**YOUR ASSIGNMENT**:
Retype word for word the stretch of entries below from the line that has "This screenshot has" through the line that has "Click the DIF", and omit the pictures.

**EXTRACTED INFORMATION**:
************

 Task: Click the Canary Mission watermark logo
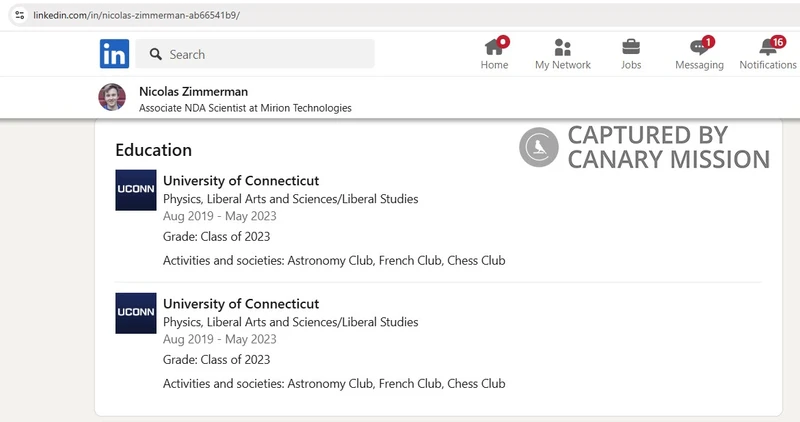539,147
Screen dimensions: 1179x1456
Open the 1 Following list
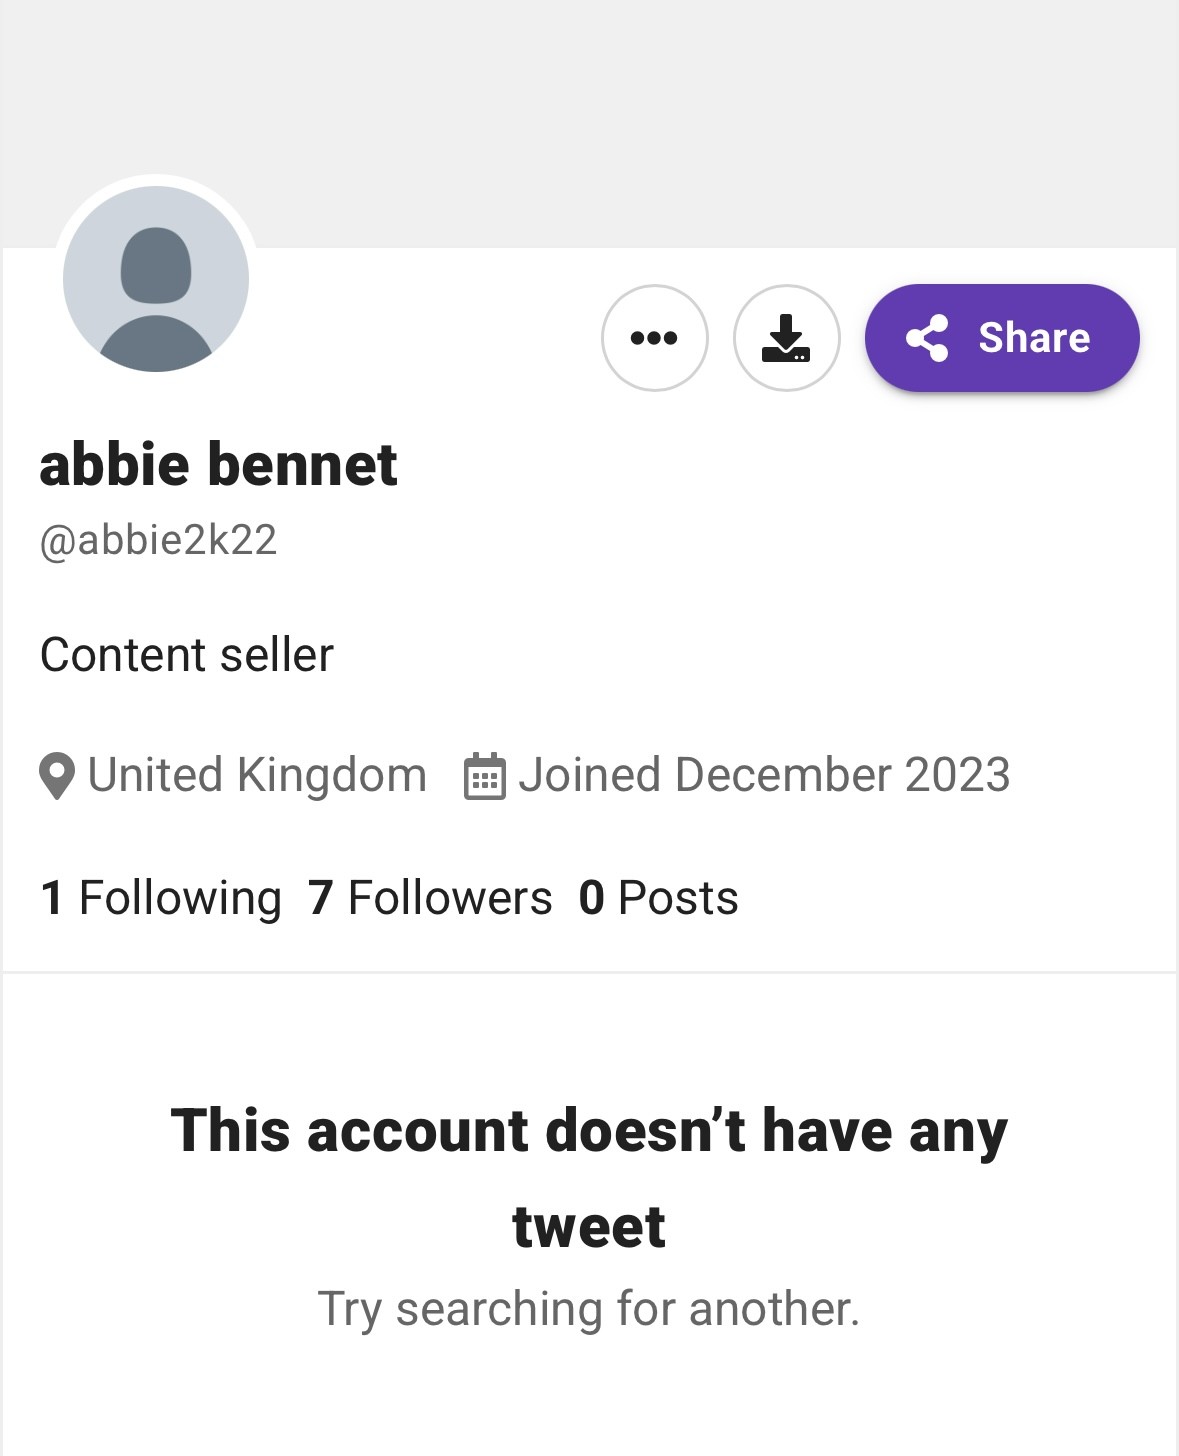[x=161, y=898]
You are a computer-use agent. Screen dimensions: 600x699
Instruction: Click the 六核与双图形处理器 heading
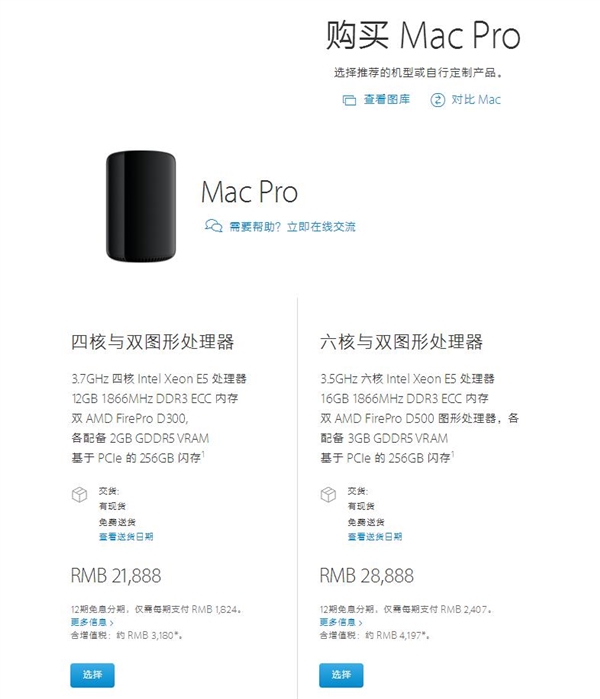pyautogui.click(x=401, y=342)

************

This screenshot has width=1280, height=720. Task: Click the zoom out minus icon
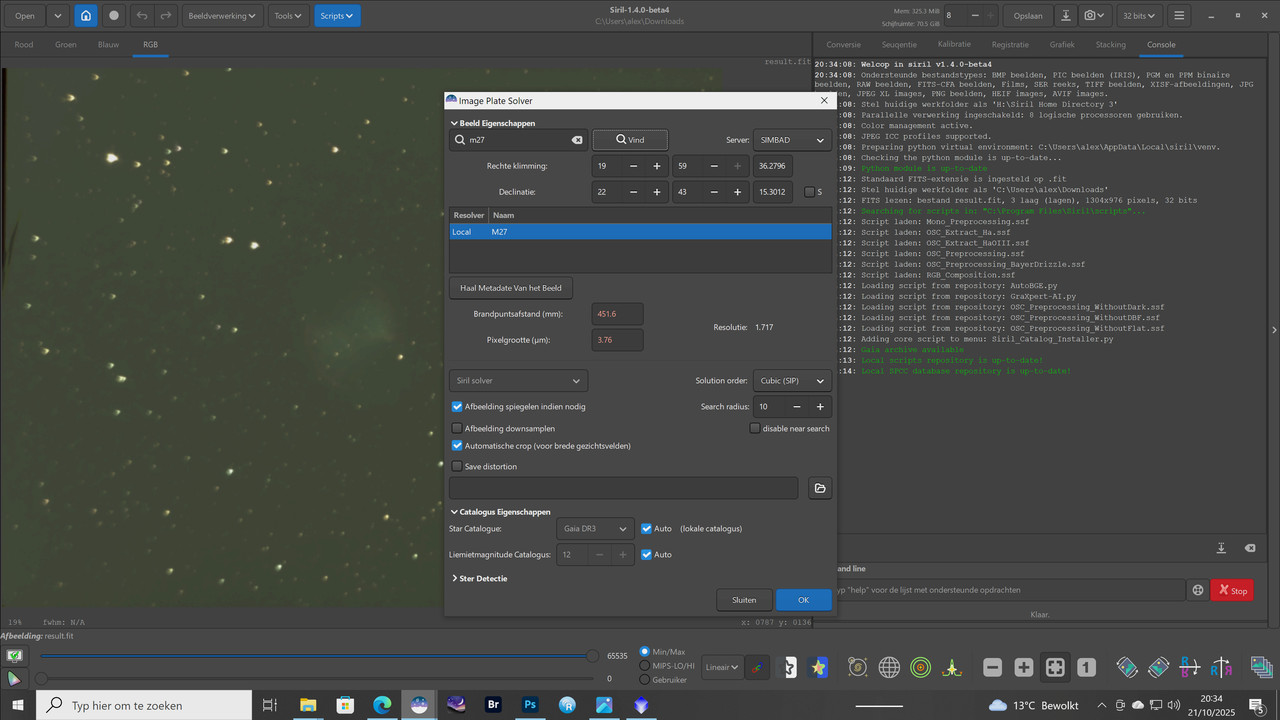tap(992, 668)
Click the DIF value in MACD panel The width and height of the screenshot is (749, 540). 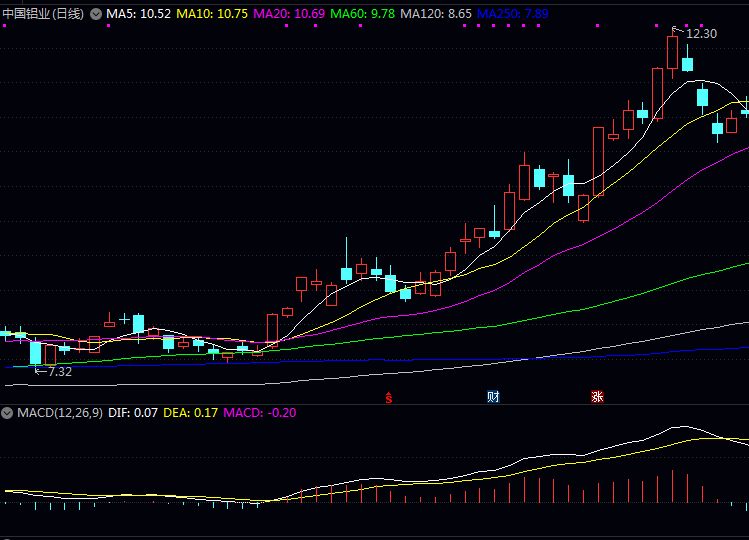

************

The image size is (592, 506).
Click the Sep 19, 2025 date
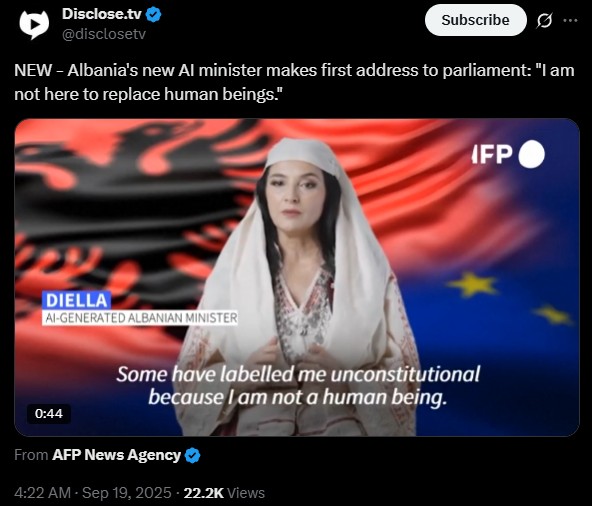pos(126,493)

************

**RESPONSE**:
This screenshot has width=1280, height=720. Task: Click the zoom out minus icon
tap(992, 668)
Click the DIF value in MACD panel The width and height of the screenshot is (749, 540). 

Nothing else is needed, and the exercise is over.